▶ _Stored items_
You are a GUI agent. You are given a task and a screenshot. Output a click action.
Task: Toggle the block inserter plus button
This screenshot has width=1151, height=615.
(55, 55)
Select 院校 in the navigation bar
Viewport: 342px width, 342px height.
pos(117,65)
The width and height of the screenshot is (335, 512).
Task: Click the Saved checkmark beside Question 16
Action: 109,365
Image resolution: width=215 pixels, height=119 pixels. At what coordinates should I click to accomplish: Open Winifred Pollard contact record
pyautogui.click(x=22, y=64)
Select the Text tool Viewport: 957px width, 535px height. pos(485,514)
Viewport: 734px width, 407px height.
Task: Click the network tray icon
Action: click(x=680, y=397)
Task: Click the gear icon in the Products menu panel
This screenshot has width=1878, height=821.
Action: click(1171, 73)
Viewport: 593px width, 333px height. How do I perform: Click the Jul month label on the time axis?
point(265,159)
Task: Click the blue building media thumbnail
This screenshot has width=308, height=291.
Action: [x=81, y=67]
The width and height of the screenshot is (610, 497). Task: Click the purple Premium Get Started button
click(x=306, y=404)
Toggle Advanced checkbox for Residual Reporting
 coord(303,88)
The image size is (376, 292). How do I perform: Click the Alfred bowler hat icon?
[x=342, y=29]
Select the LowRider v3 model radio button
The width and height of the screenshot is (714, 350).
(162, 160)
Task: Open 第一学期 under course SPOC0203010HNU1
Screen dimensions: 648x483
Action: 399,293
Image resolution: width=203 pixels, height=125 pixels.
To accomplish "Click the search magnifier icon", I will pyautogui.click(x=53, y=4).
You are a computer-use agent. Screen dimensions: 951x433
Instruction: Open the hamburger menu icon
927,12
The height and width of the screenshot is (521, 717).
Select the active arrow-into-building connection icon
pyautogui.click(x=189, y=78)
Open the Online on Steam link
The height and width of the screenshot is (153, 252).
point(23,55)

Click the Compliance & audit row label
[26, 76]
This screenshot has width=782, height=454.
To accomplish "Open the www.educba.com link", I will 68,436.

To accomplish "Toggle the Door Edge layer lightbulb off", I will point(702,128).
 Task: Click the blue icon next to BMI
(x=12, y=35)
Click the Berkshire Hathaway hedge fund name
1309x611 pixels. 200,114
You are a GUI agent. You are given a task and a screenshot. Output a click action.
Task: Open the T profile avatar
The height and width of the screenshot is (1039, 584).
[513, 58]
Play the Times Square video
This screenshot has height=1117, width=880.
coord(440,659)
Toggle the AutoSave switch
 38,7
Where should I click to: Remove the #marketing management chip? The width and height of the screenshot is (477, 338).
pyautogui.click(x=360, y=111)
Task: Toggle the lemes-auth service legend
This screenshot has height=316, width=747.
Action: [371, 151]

▶ _How to complete this task_
Please reproduce every record shown above, exactly as written.

▶ _Your response_
You are a GUI agent. You are given a task and a screenshot. Output a click action.
Task: Toggle the block inserter plus button
This screenshot has width=1151, height=615.
(55, 55)
Select 院校 in the navigation bar
Viewport: 342px width, 342px height.
pos(117,65)
The width and height of the screenshot is (335, 512).
Task: Click the Saved checkmark beside Question 16
Action: 109,365
Image resolution: width=215 pixels, height=119 pixels. At what coordinates should I click to accomplish: Open Winifred Pollard contact record
pyautogui.click(x=22, y=64)
Select the Text tool Viewport: 957px width, 535px height. pos(485,514)
Viewport: 734px width, 407px height.
Task: Click the network tray icon
Action: click(x=680, y=397)
Task: Click the gear icon in the Products menu panel
This screenshot has width=1878, height=821.
Action: click(1171, 73)
Viewport: 593px width, 333px height. How do I perform: Click the Jul month label on the time axis?
point(265,159)
Task: Click the blue building media thumbnail
This screenshot has width=308, height=291.
Action: [x=81, y=67]
The width and height of the screenshot is (610, 497). Task: Click the purple Premium Get Started button
click(x=306, y=404)
Toggle Advanced checkbox for Residual Reporting
 coord(303,88)
The image size is (376, 292). How do I perform: Click the Alfred bowler hat icon?
[x=342, y=29]
Select the LowRider v3 model radio button
The width and height of the screenshot is (714, 350).
(162, 160)
Task: Open 第一学期 under course SPOC0203010HNU1
Screen dimensions: 648x483
Action: 399,293
Image resolution: width=203 pixels, height=125 pixels.
To accomplish "Click the search magnifier icon", I will pyautogui.click(x=53, y=4).
You are a computer-use agent. Screen dimensions: 951x433
Instruction: Open the hamburger menu icon
927,12
The height and width of the screenshot is (521, 717).
Select the active arrow-into-building connection icon
pyautogui.click(x=189, y=78)
Open the Online on Steam link
The height and width of the screenshot is (153, 252).
point(23,55)

Click the Compliance & audit row label
[26, 76]
This screenshot has width=782, height=454.
To accomplish "Open the www.educba.com link", I will 68,436.

To accomplish "Toggle the Door Edge layer lightbulb off", I will point(702,128).
 Task: Click the blue icon next to BMI
(x=12, y=35)
Click the Berkshire Hathaway hedge fund name
1309x611 pixels. 200,114
You are a GUI agent. You are given a task and a screenshot. Output a click action.
Task: Open the T profile avatar
The height and width of the screenshot is (1039, 584).
[513, 58]
Play the Times Square video
This screenshot has height=1117, width=880.
coord(440,659)
Toggle the AutoSave switch
 38,7
Where should I click to: Remove the #marketing management chip? The width and height of the screenshot is (477, 338).
pyautogui.click(x=360, y=111)
Task: Toggle the lemes-auth service legend
This screenshot has height=316, width=747.
Action: [371, 151]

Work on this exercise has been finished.